Where to go after calculus? Ok this is a bit of an unanswerable question, but hopefully someone will answer. As I have been going through college & high school there has been a kind of "path" through which you learn math. For example I went through basic math, prealgebra, algebra, precalc, calculus 1-3. My question is where to go after calculus three?(which is where I am at now btw). It looks to me like math really starts branching after calculus. I worried that I'll end up in classes that I can't fully understand because I didn't have the prerequisite knowledge. Do I go to linear algebra, real analysis, number theory, another branch ...? 
I'm working towards a degree in mathematics and would like to get the most out of every class, So if anybody would tell me what worked/didn't work for them I would be grateful.
 A: Large parts of mathematics as it has evolved in the 20th century are quite independent of calculus.  Game theory, graph theory, combinatorics, discrete mathematics, etc. are often courses which are taught without a specific Calculus prerequisite. The order in which one studies mathematics is to some extent related to what one's goals and "natural talents" are. For example, there are parts of geometry which don't require calculus (directly) while there are other parts of geometry where using Calculus methods are very central. If one majors in mathematics typically there is a "recommended route" of courses at the school one is studying at. 
A: If you're interested in building on your calculus knowledge in a way that builds links to many other areas of mathematics, a natural direction to go would be to take some linear algebra and a differential geometry course.  From there you could take some analysis and then a manifolds course.  At that point the subject of Lie groups acts as something of a unifying picture for all of the above said courses -- it fits everything together in a very pleasant way and gives you many pleasant connections between group theory, linear algebra and analysis.  Stillwell's book "Naive Lie Theory" is something you could pick up right now and start reading. When reading the book you'll likely be able to spot what you're comfortable with and what you aren't, and go from there. 
A: 
One of the disappointments experienced by most mathematics students is that they never get a course in mathematics. They get courses in calculus, algebra, topology, and so on, but the divison of labor in teaching seems to prevent these different topics from being combined into a whole. In fact, some of the most important and natural questions are stifled because they wall on the wrong side of topic boundary lines. ... Thus, if students are to feel they really know mathematics by the time they graduate, there is a need to unify the subject.

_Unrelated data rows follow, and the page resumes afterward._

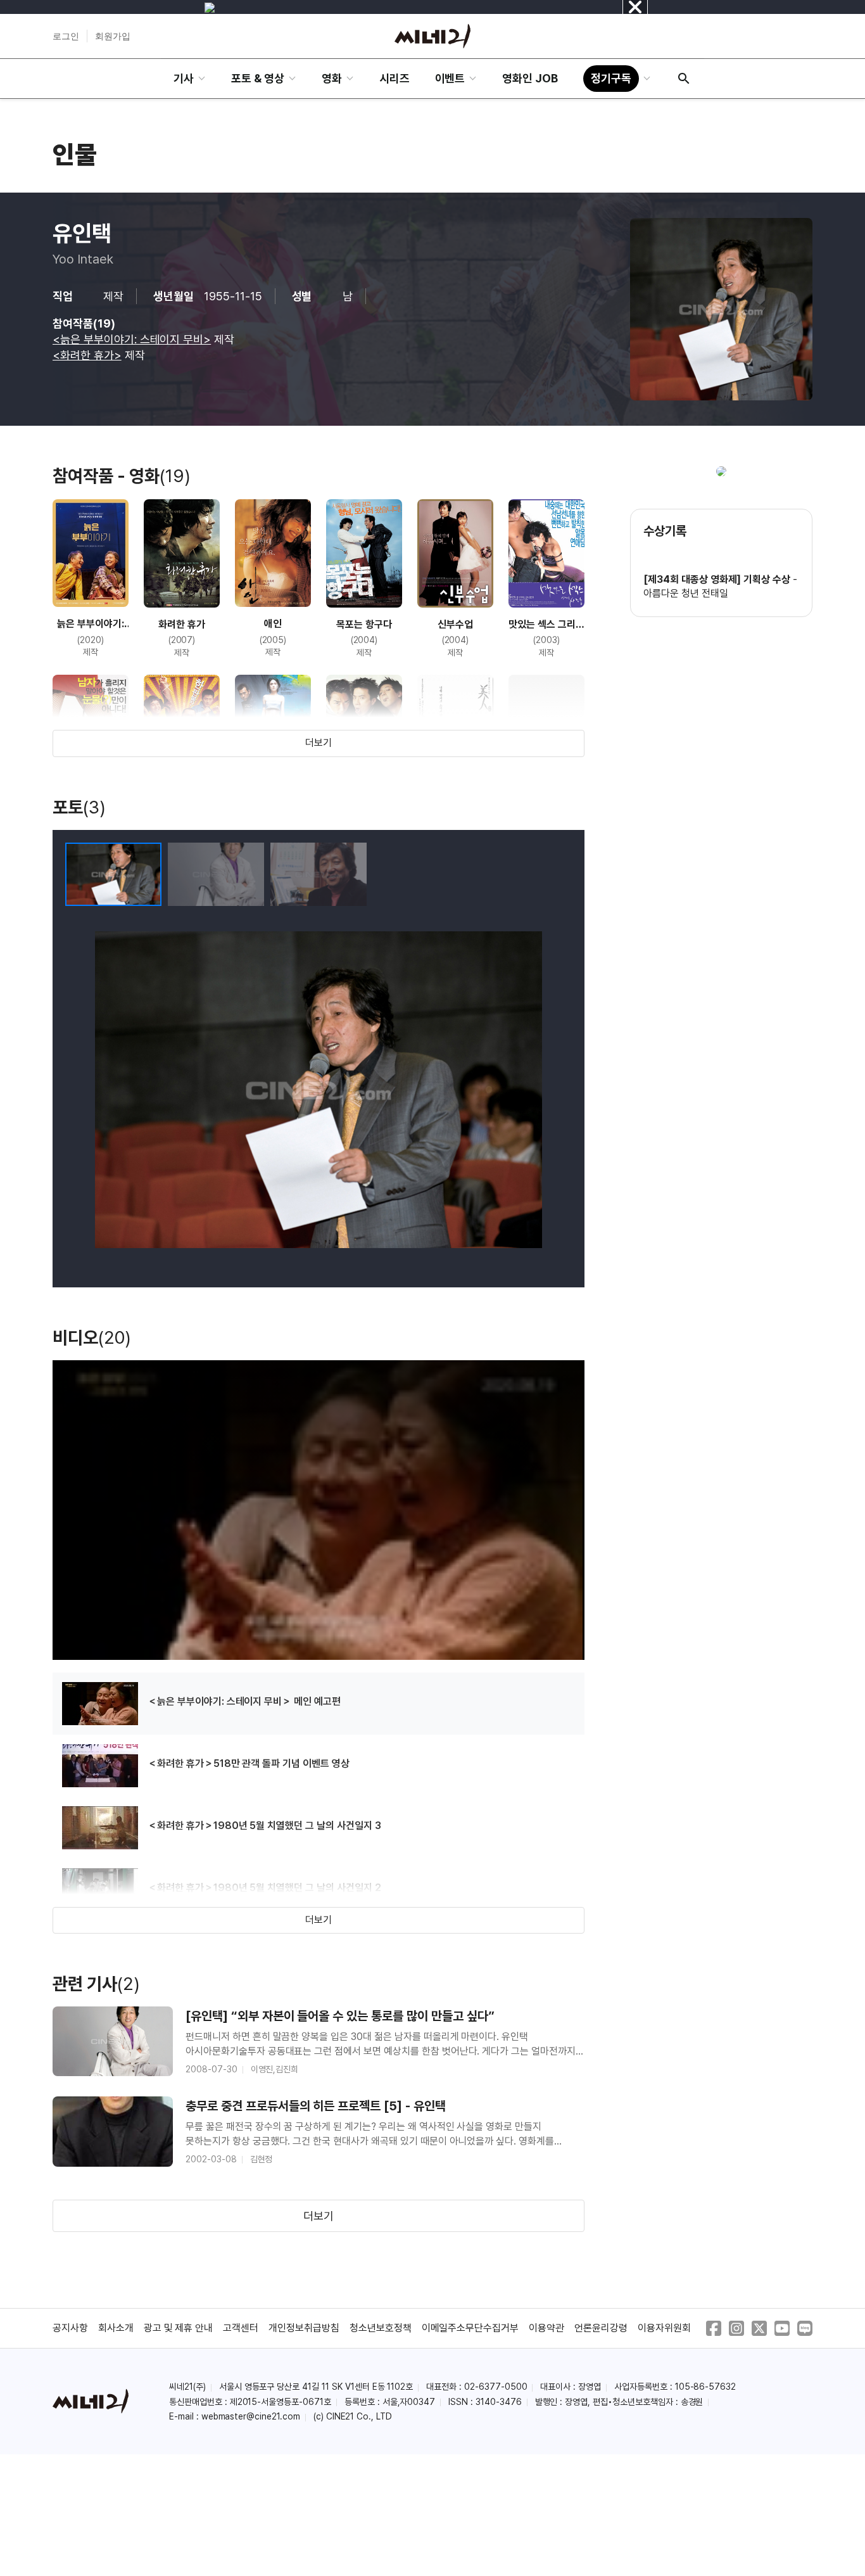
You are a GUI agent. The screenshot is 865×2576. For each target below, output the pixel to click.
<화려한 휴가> (87, 355)
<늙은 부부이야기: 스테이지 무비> (132, 339)
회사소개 (116, 2328)
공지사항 (70, 2328)
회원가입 (112, 36)
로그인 (66, 36)
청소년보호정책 (381, 2328)
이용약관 (546, 2328)
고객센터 (240, 2328)
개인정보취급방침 (303, 2328)
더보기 (318, 743)
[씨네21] (432, 36)
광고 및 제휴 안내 (178, 2328)
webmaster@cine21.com (250, 2416)
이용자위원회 (664, 2328)
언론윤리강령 (601, 2328)
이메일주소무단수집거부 (470, 2328)
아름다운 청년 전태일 (685, 593)
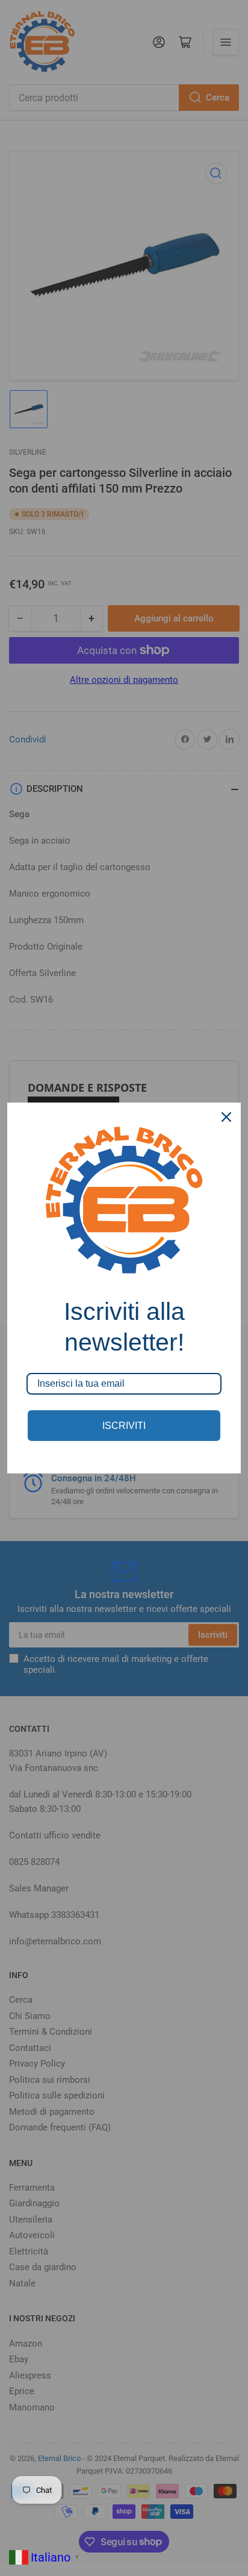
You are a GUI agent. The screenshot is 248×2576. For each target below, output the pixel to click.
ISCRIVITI (124, 1425)
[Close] (226, 1117)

from Stillwell - Mathematics and Its History

So you could take this time to study some of the history of mathematics. Another thing which is useful is to study some formal logic (the stuff that makes proofs) - since (at least in my experience) this is not taught very much in classes.
A: I do not know what "Calculus 1-3" entails, but if the terms "complete ordered field" and "least upper bound property" don't mean anything to you, I'd start with a first course in real analysis. The usual stuff: Cauchy sequences, absolutely and conditionally convergent series, the $\varepsilon$-$\delta$ definition of continuity, the intermediate value theorem, a rigorous construction of the Riemann integral using upper and lower sums$\ldots$
All (at least non-nonstandard) analysis flows from this, up to and including metric spaces, topology (to a lesser degree admittedly), differential geometry, complex analysis, functional analysis and meassure theory.
Paraphrasing the late Randy Pausch: Fundamentals. Fundamentals. Fundamentals. You need to have the basics straight or the fancy stuff ain't gonna work.
From there I'd look at linear algebra. As has been mentioned earlier, it's nice and concrete but still very useful and shows up in a lot of places. For example in abstract algebra when studying field extensions(a).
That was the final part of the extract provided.